🈁Adaptable Fee Structure

Arbidex's Quantum offers liquidity providers four distinct fee tiers per pair, namely 0.01%, 0.05%, 0.25%, and 1%. This flexibility allows LPs to align their profit margins with the anticipated volatility of each pair, taking on higher risks for non-correlated pairs like ETH/USDC, and minimal risks for correlated pairs such as USDT/USDC.

Though having multiple fee tiers may result in some fragmentation of liquidity, it is anticipated that most pairs will gravitate towards a specific fee tier, which will emerge as the primary market. For example, similar asset pairs are expected to cluster around the 0.01% fee tier, while pairs like ETH/USDC may prefer the 0.25%% fee, and more exotic assets might find the 1% swap fees suitable. If necessary, governance can introduce additional fee tiers as well.

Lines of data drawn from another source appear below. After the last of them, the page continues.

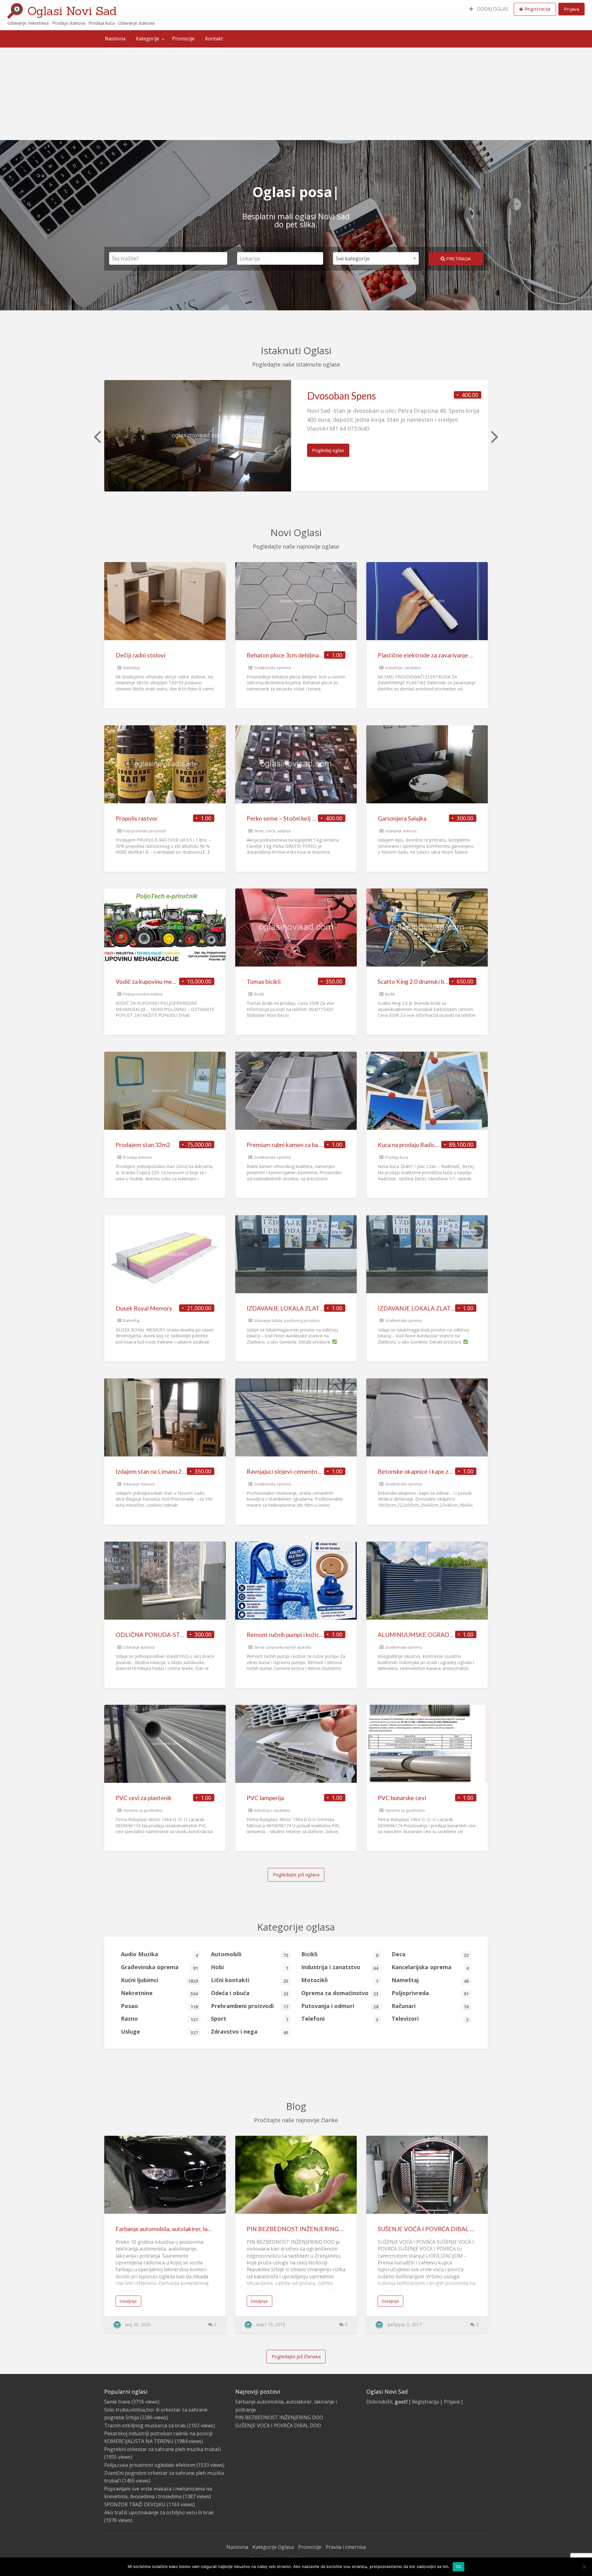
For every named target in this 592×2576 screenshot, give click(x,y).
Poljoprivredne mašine (143, 994)
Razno (159, 2019)
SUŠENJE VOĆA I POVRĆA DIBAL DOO (431, 2228)
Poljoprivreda (430, 1993)
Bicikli (259, 994)
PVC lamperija (265, 1797)
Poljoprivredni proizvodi (144, 831)
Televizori (430, 2019)
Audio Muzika (159, 1954)
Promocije (183, 38)
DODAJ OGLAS (492, 9)
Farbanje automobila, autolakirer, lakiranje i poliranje (184, 2228)
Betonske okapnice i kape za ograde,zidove (434, 1471)
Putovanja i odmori (339, 2006)
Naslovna (115, 38)
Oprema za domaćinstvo (339, 1993)
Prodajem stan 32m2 (143, 1144)
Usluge (159, 2032)
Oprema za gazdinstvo (143, 1810)
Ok (458, 2566)
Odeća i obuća (249, 1993)
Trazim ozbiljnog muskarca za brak (145, 2425)
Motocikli (339, 1980)
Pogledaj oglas (328, 450)
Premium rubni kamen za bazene (289, 1144)
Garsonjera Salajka (402, 818)
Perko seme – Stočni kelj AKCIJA (289, 818)
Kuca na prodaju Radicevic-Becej (420, 1144)
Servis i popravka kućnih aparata (282, 1647)
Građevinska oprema (272, 667)
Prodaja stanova (137, 1157)
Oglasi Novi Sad (72, 10)
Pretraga (458, 258)
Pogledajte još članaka (296, 2356)
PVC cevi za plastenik (144, 1797)
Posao (159, 2006)
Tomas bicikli (264, 981)
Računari (430, 2006)
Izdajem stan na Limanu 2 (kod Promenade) (172, 1471)
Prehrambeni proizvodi (249, 2006)
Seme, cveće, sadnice (272, 831)
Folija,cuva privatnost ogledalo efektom (149, 2465)
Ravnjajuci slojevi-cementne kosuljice (295, 1471)
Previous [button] (96, 436)
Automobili (249, 1954)
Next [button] (494, 436)
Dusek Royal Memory (144, 1308)
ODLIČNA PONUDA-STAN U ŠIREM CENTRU (177, 1634)
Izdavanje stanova (401, 831)
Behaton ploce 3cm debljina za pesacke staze (305, 655)
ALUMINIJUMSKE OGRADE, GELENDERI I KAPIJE (445, 1634)
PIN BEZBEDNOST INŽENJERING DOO (301, 2228)
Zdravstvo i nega (249, 2032)
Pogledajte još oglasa (296, 1874)
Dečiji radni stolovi (140, 655)
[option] (296, 435)
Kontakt (214, 38)
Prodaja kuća (396, 1157)
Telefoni (339, 2019)
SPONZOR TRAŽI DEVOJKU (135, 2504)
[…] (206, 852)
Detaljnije (128, 2301)
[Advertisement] (296, 94)
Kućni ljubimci (159, 1980)
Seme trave (117, 2401)
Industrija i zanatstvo (403, 667)
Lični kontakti (249, 1980)
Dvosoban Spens (341, 396)
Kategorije (147, 38)
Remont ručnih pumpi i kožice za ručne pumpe (305, 1634)
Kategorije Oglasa (273, 2547)
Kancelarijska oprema (430, 1967)
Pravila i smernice (346, 2547)
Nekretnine (159, 1993)
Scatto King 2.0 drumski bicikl (416, 981)
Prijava (571, 9)
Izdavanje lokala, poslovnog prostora (286, 1320)
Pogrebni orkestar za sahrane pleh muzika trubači (162, 2449)
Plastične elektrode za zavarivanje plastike (434, 655)
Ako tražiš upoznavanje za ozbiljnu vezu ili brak (159, 2512)
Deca (430, 1954)
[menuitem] (489, 9)
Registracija (537, 9)
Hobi (249, 1967)
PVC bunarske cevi (402, 1797)
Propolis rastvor (137, 818)
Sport (249, 2019)
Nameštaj (131, 667)
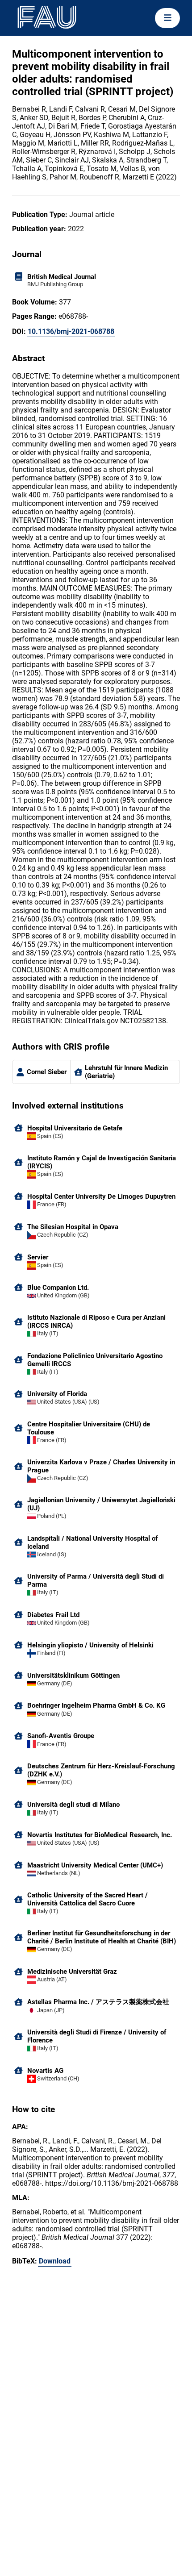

-Trading Fees 0.01%: For stable pairs such as USDT/USDC, where price stability is expected and impermanent loss is minimal, traders and liquidity providers tend to opt for the lowest fee tier of 0.01%.

-Trading Fees 0.05%: For assets with higher impermanent loss or less robust liquidity, traders and LPs may agree on a higher fee tier to provide more fee revenue and incentives for LPs to provide liquidity, thereby mitigating impermanent loss. This fee tier is intended for assets that are volatile but relatively well-traded or expected to have a higher impermanent loss.

-Trading Fees 0.25%: This fee tier is for more exotic or less frequently traded assets, where the higher fee provides traders access to these assets while still allowing LPs to earn sufficient fee revenue.

-Trading Fees 1%: The highest fee tier is intended for assets that are traded less frequently or have an even higher impermanent loss. This fee tier provides a greater incentive for LPs to provide liquidity and overcome impermanent loss while still enabling traders to access these assets.

It is important to note that these fee tiers are not mutually exclusive as each token pair can have a liquidity pool for each fee tier. However, asset pairs will tend to gravitate towards the fee tier where incentives for both LPs and traders more closely align.

In summary, the different fee tiers exist to provide a balance between traders paying the lowest fee tier while still incentivizing the highest possible liquidity from LPs.